For those of you that are new to the game, here are the rules:

---> One user will be put on the questioning stand every two days. Users may sign-up/volunteer for each weekly spot [but more on that later].

---> Once that user's week of questioning starts anybody can ask that user any 3 questions they want via posting on the thread. These questions can be about anything. Personal life, GBAtemp/internet life, pet peeves, musical tastes, "what if" situations... ANYTHING! (Please post all 3 of your questions at once, in one solid post)

---> Upon receiving questions, the user that is in the spotlight can answer them at anytime, as long as it's before their week is up.

This quirky little activity will help us get to know our fellow Tempers even better in an exciting, chaotic manner!

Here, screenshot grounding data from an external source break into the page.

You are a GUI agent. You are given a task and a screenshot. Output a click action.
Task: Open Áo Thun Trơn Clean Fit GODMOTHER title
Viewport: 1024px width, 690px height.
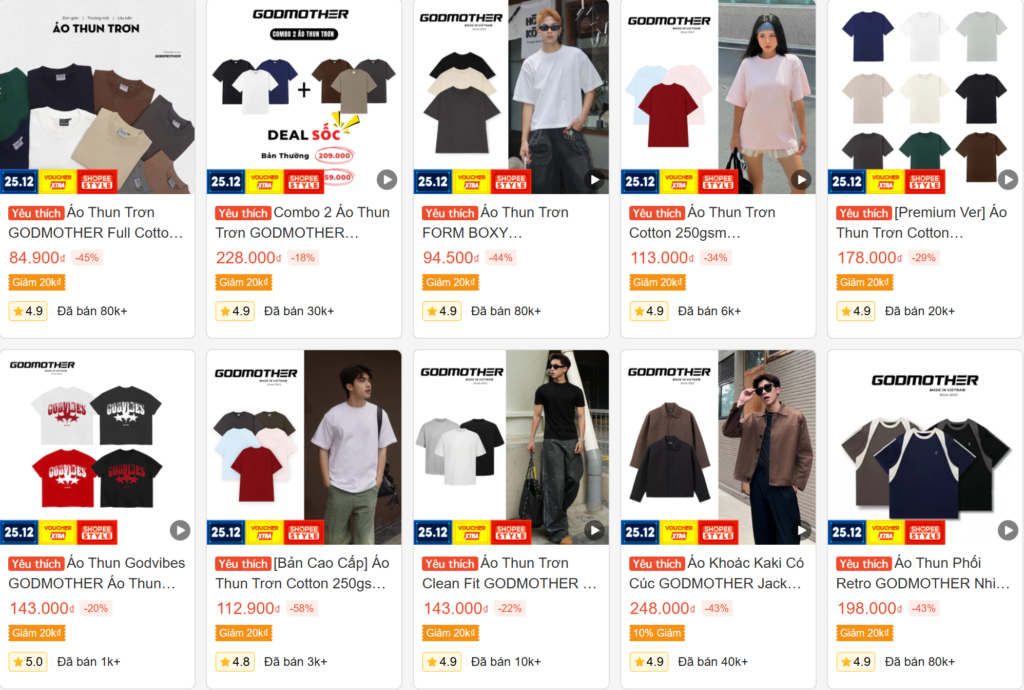click(x=509, y=573)
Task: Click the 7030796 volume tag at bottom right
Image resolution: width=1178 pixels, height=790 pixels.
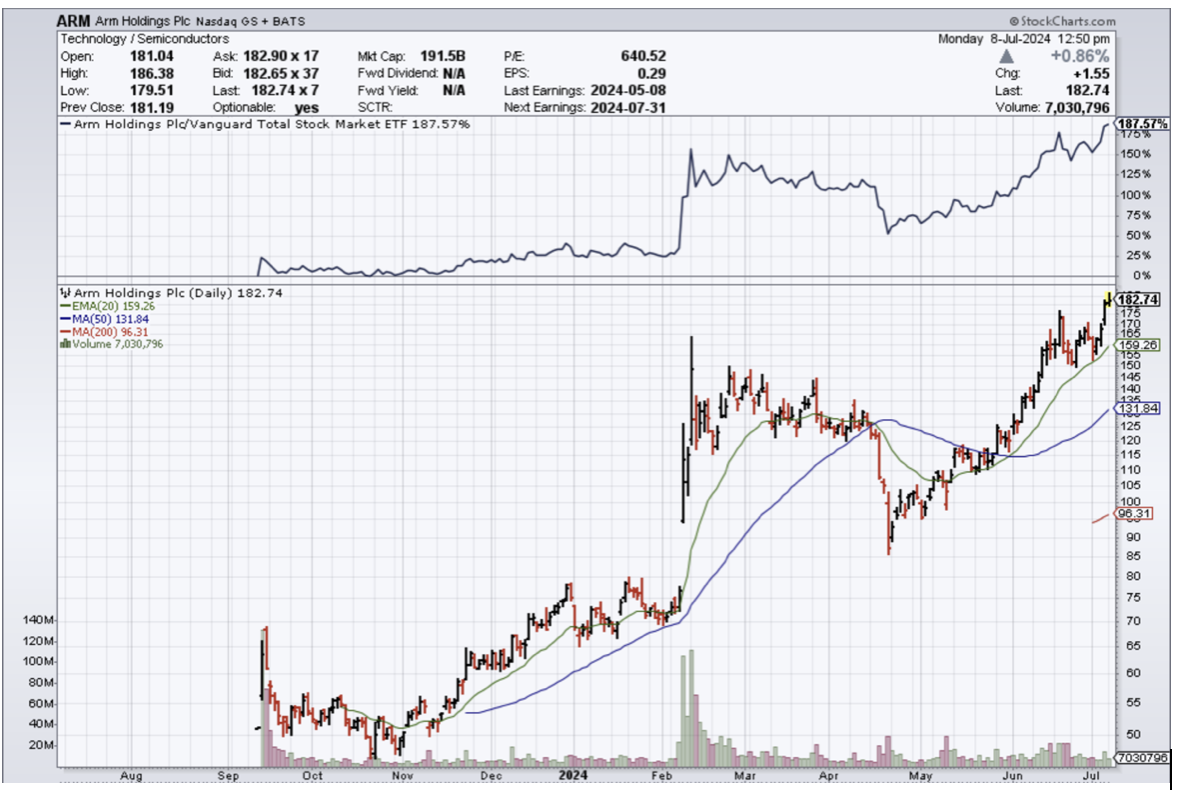Action: tap(1140, 758)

*mthrnite's session begins 3-22-07 and ends the night of 3-23-07.*

Temps On Deck:
[3-24-07 to 3-25-07] >>> bobitos
[3-26-07 to 3-27-07] >>> Orc
[3-28-07 to 3-29-07] >>> Gaisuto
[3-30-07 to 3-31-07] >>> AshuraZero
[4-1-07 to 4-2-07] >>> shadowboy
[4-3-07 to 4-4-07] >>> rambozotheclown
[4-5-07 to 4-6-07] >>> OSW
[4-7-07 to 4-8-07] >>> Opium
[4-9-07 to 4-10-07] >>> DarkRamza
[4-11-07 to 4-12-07] >>> nloding
[4-13-07 to 4-14-07] >>> \/\/oltz
[4-15-07 to 4-16-07] >>> RayorDragonFall
[4-17-07 to 4-18-07] >>> Linkiboy
[4-19-07 to 4-20-07] >>> spikeygcps2
[4-21-07 to 4-22-07] >>> JPH1120
[4-23-07 to 4-24-07] >>> Sil3n7
[4-25-07 to 4-26-07] >>> hadrian
[4-27-07 to 4-28-07] >>> filozof
[4-29-07 to 4-30-07] >>> mr_blonde_88
[5-1-07 to 5-2-07] >>> Mewgia
[5-3-07 to 5-4-07] >>> Psyfira
------------------------------------------------------
[5-13-07 to 5-14-07] >>> Magenta

Past _Know Your Temps_ Sessions:
>>> juggernaut911
>>> Qpido
>>> 754boy
>>> ShadowXP
>>> Qrayzie
>>> dafatkid27
>>> iza
>>> tshu
>>> Kyoji
>>> Mortenga
>>> .TakaM
>>> The Last Spartan
>>> Gamerman1723
>>> [M]artin

PM me ( link ) if you're interested in being featured on an upcoming session of Know Your Temps. Once your PM has been received, you can look for your name on an updated _Temps on Deck_ List in the next round's thread.


----------



## Orc (Mar 22, 2007)

1) Whose birthday is it tomorrow?
2) How old are you gonna be tomorrow?
3) Do I need to emphasize the word OLD?


----------



## sipoon (Mar 22, 2007)

1)In quickspot can you find all the differences in picture 10 ? it's the one with the guy with a bleeding nose,  
	

	
	
		
		

		
			





  hehe..might as well ask for help here..ingenious i say
2)what's your favorite band?
3)favourite  ds game ?

oohh...Happy birthday!! Grog for everyone!!


----------



## Tomobobo (Mar 22, 2007)

1.) If you were a ninja, would you wear the white clothes or the black clothes?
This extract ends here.